A. Lapatinib induces cell death in SF268 GBM cells (A289V EGFR) at concentrations above 1.5µM. Cell death was assessed 5 days after treatment by trypan blue exclusion. Similar results are shown in Suppl. Figure 7A for SKMG3 cells (A289D-EGFR) and in KNS-81-FD cells (G598V-EGFR)(Suppl. Figure 7B). B. Cell death induction in SF268 GBM cells (A289V EGFR) requires near complete EGFR inactivation. SF268 cells were acutely transduced with a dilution series of a lentiviral EGFR-targeted shRNA (dilution factor is indicated in parenthesis) or with a control shRNA (empty vector). A fraction of the cells from each infection was used for immunoblot analysis with the indicated antibodies (left panel).
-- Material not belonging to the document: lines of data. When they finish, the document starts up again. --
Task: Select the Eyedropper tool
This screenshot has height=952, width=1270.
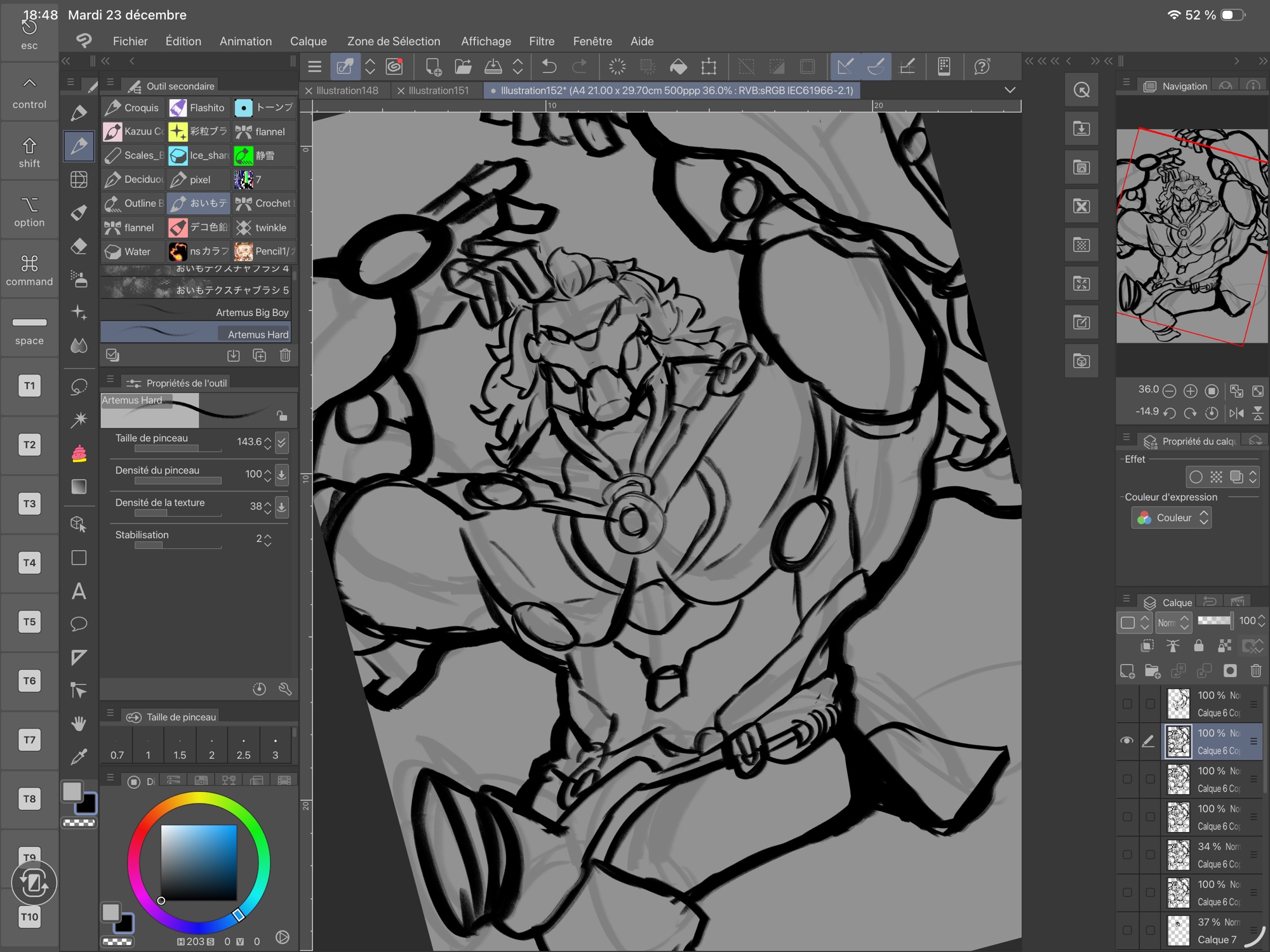Action: point(79,757)
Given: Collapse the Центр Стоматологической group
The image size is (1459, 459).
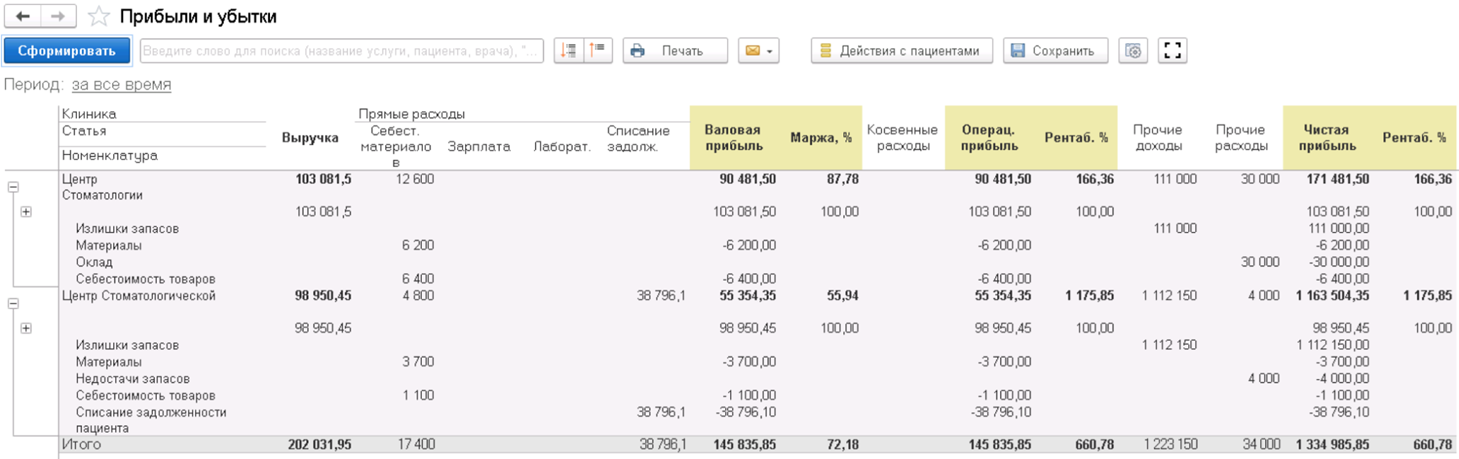Looking at the screenshot, I should (x=13, y=303).

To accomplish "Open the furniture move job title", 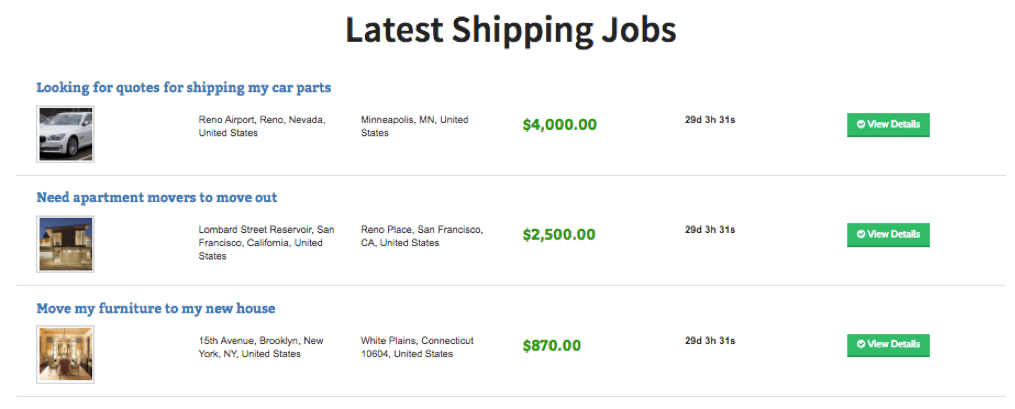I will pos(156,308).
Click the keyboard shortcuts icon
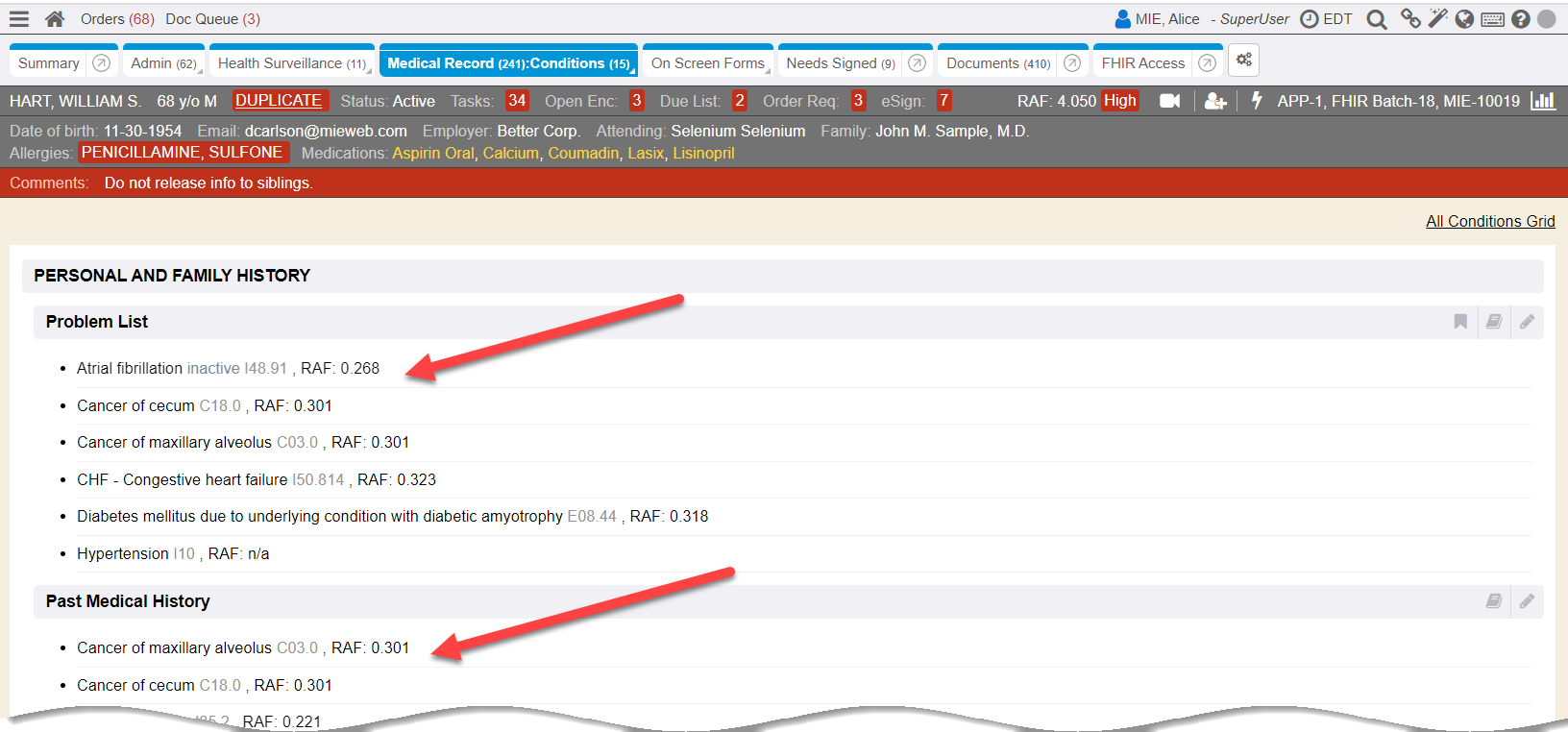The width and height of the screenshot is (1568, 732). pos(1492,19)
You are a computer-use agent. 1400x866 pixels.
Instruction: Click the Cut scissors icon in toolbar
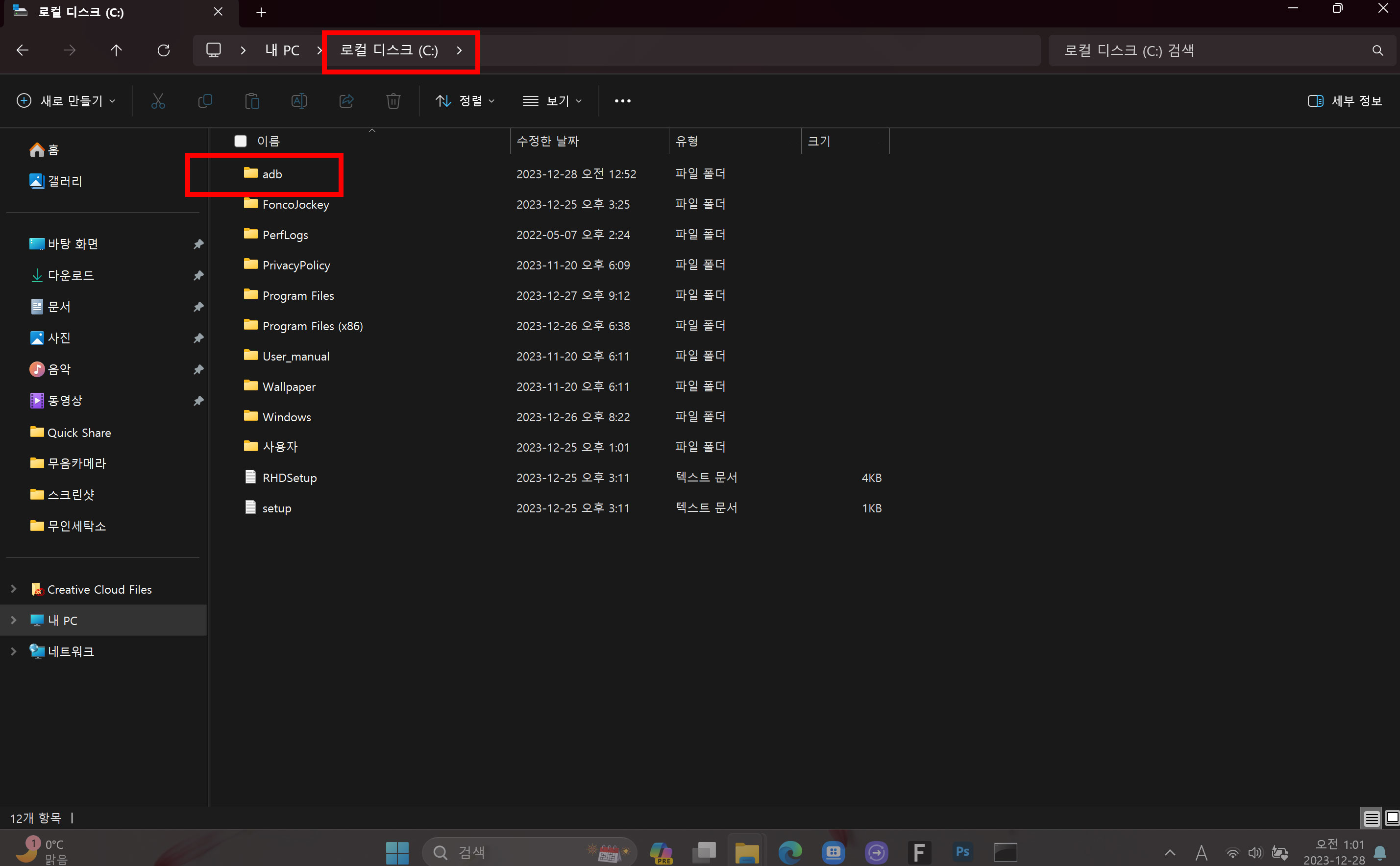158,101
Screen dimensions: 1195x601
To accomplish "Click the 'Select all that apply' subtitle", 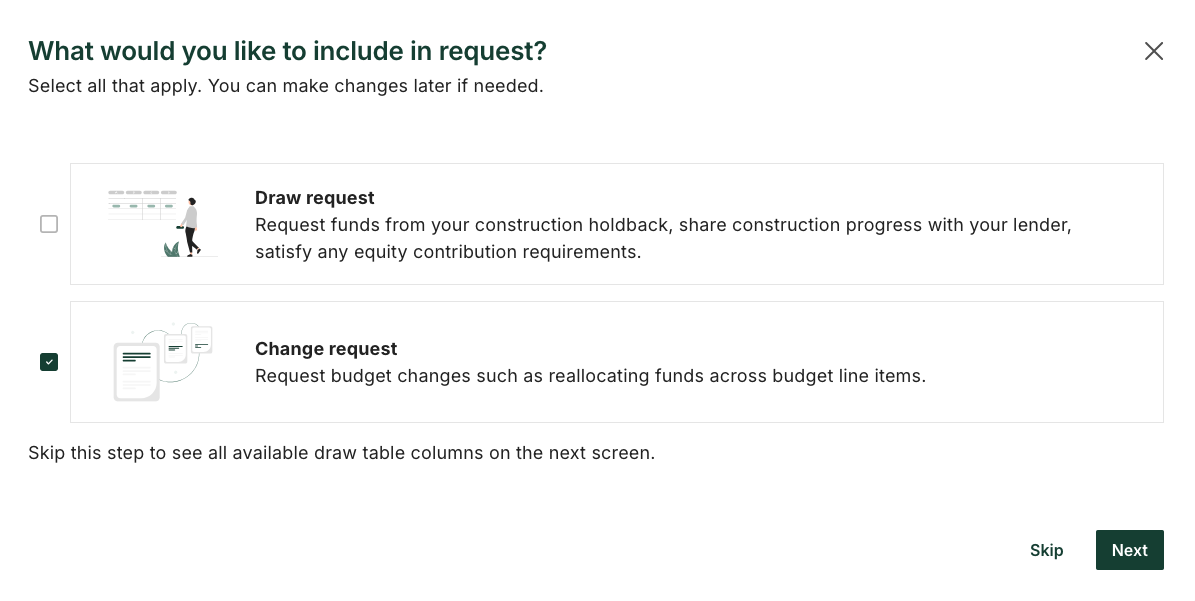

The remaining cells were re-seeded and allowed to grow for 5 days post-infection. The fold number of viable cells (relative to day 1) and fraction of dead cells are shown in the middle and right panel, respectively. Similar results were obtained in SKMG3 GBM cells (Suppl. Figure 8). C. Lapatinib inhibits anchorage-independent growth of EGFR amplified (GS676, GS596, GS600), but not PDGFRA amplified, GBM tumor sphere cultures. Anchorage independent growth of four freshly derived GBM tumor sphere cultures was assessed in soft agar in the presence of the indicated concentrations of lapatinib. See also Suppl. Figure 9. D. Pulsatile lapatinib dosing (1000 mpk every 5 days) is superior to daily lapatinib dosing (200 mpk qd) in inducing growth inhibition and cell death induction in EGFR amplified GS676 GBM tumor sphere lines. GS676 cells were injected subcutaneously into SCID mice and treatment initiated at the indicated lapatinib dosing schedules after tumors were established. Tumor volumes (left panel) were evaluated at the end of treatment by caliper measurements. The right panel shows quantification of cleaved Caspase3 staining in tumor sections from the indicated cohorts, i.e. vehicle, 200mg/kg lapatinib, and 1000mg/kg lapatinib. IHC images are shown in Suppl. Figure 10.